Once there, they discover the mansion swarming with infected, the soldiers dead, and Cal has escaped. Nate comes across Trang, who once again attempts to convince Nate to defect. Nate refuses again, and Trang is forced to retreat when Cal returns with more infected. Nate and Rupert once again try to escape. A group of infected kill Rupert, while Nate is cornered and almost killed when Jack returns with a helicopter, saving Nate but getting bit in the process. Jack turns in the helicopter, causing them to crash.

Nate has another vision of Cal, and realizes he's heading for a Buddha statue. He follows the Ho Chi Minh Trail, hoping to find him, but is captured by Trang. While knocked out, Nate has a vision of Cal meeting with Whiteknight, who claims he tried to sell his weapon to the US Government, and infects Cal with it to prove that it works. Nate breaks out of Trang's camp, hunts down, and kills Trang. As Nate leaves on a helicopter, he looks out to see an infected Jack get gunned down by the Viet Cong.

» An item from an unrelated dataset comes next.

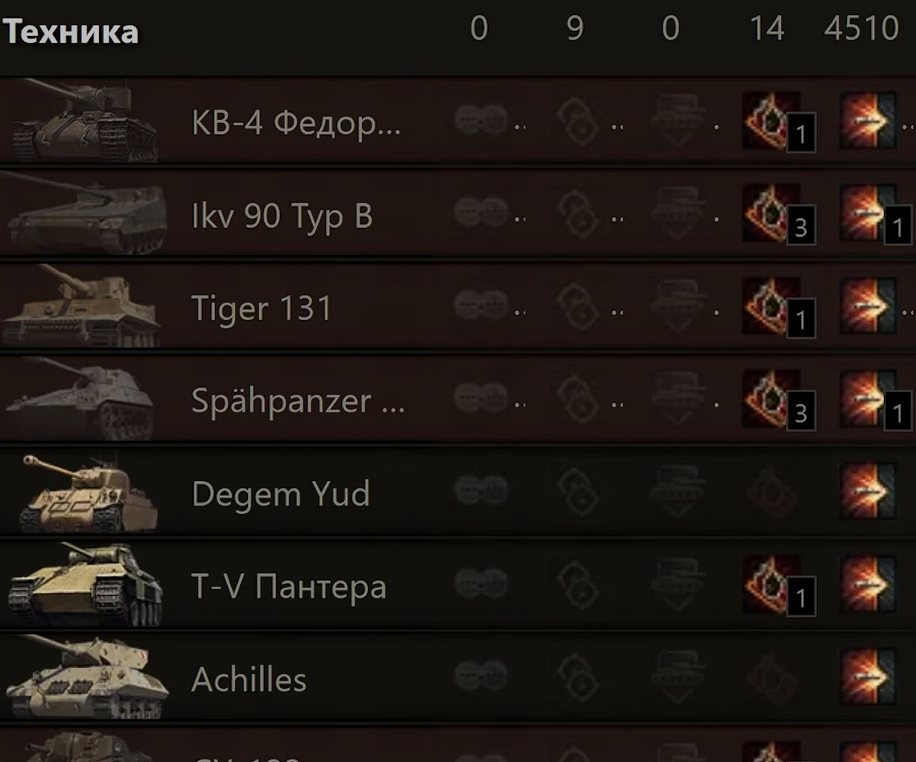Click the dimmed twin-circle icon in KB-4 row
The height and width of the screenshot is (762, 916).
(x=481, y=120)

Arriving back at an American base, Nate rendezvous with the American leaders. They tell him another squad attempted to retrieve Whiteknight and failed, but they got the last transmission from them. Nate realizes it's Cal's voice, begging the US not to send anyone else and to leave the infected alone. However, they send Nate in to retrieve Cal and Whiteknight anyway. After tracking down Cal, Nate discovers that he has been cured of the infection, Whiteknight revealing that he gave Cal the antidote and can cure others with it but he did not write the formula down as insurance and demand to be extracted. However, Cal believes he will create another bioweapon and attempts to kill him, giving the player two options:

- If the player shoots Cal, he helps Whiteknight get to a helicopter while watching a reinfected Cal get executed by the US Army. While leaving Vietnam, Nate makes the decision that once Whiteknight gives the antidote to the government, he plans to kill him.
- If the player allows Cal to shoot Whiteknight, the two will leave together while Whiteknight is consumed by the infected. Nate says that Cal died three weeks later of his injuries, and the infected breaks out of the quarantine zone in Vietnam, slowly taking over the world, while there is a rush to discover an antidote.

==Reception==

Shellshock 2: Blood Trails received "generally unfavorable" reviews, according to review aggregator Metacritic.

Aggregate score
| Aggregator | Score |
|---|---|
| Metacritic | (PC) 40/100 (PS3) 35/100 (X360) 30/100 |

Review scores
| Publication | Score |
|---|---|
| Eurogamer | 2/10 |
| GameSpot | (PC) 5.5/10 4/10 |
| GamesRadar+ | 2/5 |
| IGN | 4.6/10 |
| VideoGamer.com | 3/10 |

===Bans in Australia and Germany===
On June 23, 2008, Shellshock 2: Blood Trails was refused classification by the Australian Classification Board, because of violence which was deemed too strong to be accommodated within the MA 15+ classification which was the highest rating video games could be given at the time. The game's distributor decided not to appeal the ban. For similar reasons, the game has been placed on the List of Media Harmful to Young People by the German Federal Department for Media Harmful to Young Persons and is illegal to distribute in the country.